(Your goal) Rewrite the records below, substituting "interface agent" for every occurrence of "GUI agent" and leaving everything else untouched.

(Records shown)
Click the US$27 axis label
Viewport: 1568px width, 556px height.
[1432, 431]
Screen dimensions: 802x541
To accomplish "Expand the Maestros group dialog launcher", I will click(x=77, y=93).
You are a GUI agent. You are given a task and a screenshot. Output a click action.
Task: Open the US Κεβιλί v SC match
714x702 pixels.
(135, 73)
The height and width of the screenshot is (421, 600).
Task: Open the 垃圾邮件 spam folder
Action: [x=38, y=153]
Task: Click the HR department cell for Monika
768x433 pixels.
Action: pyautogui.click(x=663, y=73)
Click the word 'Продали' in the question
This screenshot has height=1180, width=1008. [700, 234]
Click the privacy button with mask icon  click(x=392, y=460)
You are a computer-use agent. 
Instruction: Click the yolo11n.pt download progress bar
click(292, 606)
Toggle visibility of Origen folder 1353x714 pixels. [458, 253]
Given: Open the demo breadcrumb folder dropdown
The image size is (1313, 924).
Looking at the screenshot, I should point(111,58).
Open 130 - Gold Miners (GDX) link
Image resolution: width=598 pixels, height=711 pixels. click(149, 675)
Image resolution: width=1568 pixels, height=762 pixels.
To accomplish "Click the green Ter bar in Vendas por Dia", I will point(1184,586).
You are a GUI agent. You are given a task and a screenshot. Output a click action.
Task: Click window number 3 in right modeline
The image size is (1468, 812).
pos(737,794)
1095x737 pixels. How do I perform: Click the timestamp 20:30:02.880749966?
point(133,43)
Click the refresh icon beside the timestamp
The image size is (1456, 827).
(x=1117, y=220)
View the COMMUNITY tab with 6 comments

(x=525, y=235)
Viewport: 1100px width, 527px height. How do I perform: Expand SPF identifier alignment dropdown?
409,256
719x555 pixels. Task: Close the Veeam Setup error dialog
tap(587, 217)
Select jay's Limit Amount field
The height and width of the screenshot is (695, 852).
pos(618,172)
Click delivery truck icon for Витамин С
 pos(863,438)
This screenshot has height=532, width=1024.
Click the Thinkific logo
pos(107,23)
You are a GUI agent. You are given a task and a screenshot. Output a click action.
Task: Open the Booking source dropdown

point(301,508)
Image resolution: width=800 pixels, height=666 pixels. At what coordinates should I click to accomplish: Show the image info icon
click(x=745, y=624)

(Worked answer)
Click the US$27 axis label
Viewport: 1568px width, 556px height.
[1432, 431]
Screen dimensions: 802x541
To accomplish "Expand the Maestros group dialog launcher", I will click(x=77, y=93).
You are a interface agent. You are given a task and a screenshot. Output a click action.
Task: Open the US Κεβιλί v SC match
714x702 pixels.
(135, 73)
The height and width of the screenshot is (421, 600).
Task: Open the 垃圾邮件 spam folder
Action: [x=38, y=153]
Task: Click the HR department cell for Monika
768x433 pixels.
Action: pyautogui.click(x=663, y=73)
Click the word 'Продали' in the question
This screenshot has height=1180, width=1008. [700, 234]
Click the privacy button with mask icon  click(x=392, y=460)
You are a computer-use agent. 
Instruction: Click the yolo11n.pt download progress bar
click(292, 606)
Toggle visibility of Origen folder 1353x714 pixels. [458, 253]
Given: Open the demo breadcrumb folder dropdown
The image size is (1313, 924).
Looking at the screenshot, I should point(111,58).
Open 130 - Gold Miners (GDX) link
Image resolution: width=598 pixels, height=711 pixels. click(149, 675)
Image resolution: width=1568 pixels, height=762 pixels.
To accomplish "Click the green Ter bar in Vendas por Dia", I will point(1184,586).
You are a interface agent. You are given a task and a screenshot. Output a click action.
Task: Click window number 3 in right modeline
The image size is (1468, 812).
pos(737,794)
1095x737 pixels. How do I perform: Click the timestamp 20:30:02.880749966?
point(133,43)
Click the refresh icon beside the timestamp
The image size is (1456, 827).
(x=1117, y=220)
View the COMMUNITY tab with 6 comments

(x=525, y=235)
Viewport: 1100px width, 527px height. How do I perform: Expand SPF identifier alignment dropdown?
409,256
719x555 pixels. Task: Close the Veeam Setup error dialog
tap(587, 217)
Select jay's Limit Amount field
The height and width of the screenshot is (695, 852).
pos(618,172)
Click delivery truck icon for Витамин С
 pos(863,438)
This screenshot has height=532, width=1024.
Click the Thinkific logo
pos(107,23)
You are a interface agent. You are given a task and a screenshot. Output a click action.
Task: Open the Booking source dropdown

point(301,508)
Image resolution: width=800 pixels, height=666 pixels. At what coordinates should I click to accomplish: Show the image info icon
click(x=745, y=624)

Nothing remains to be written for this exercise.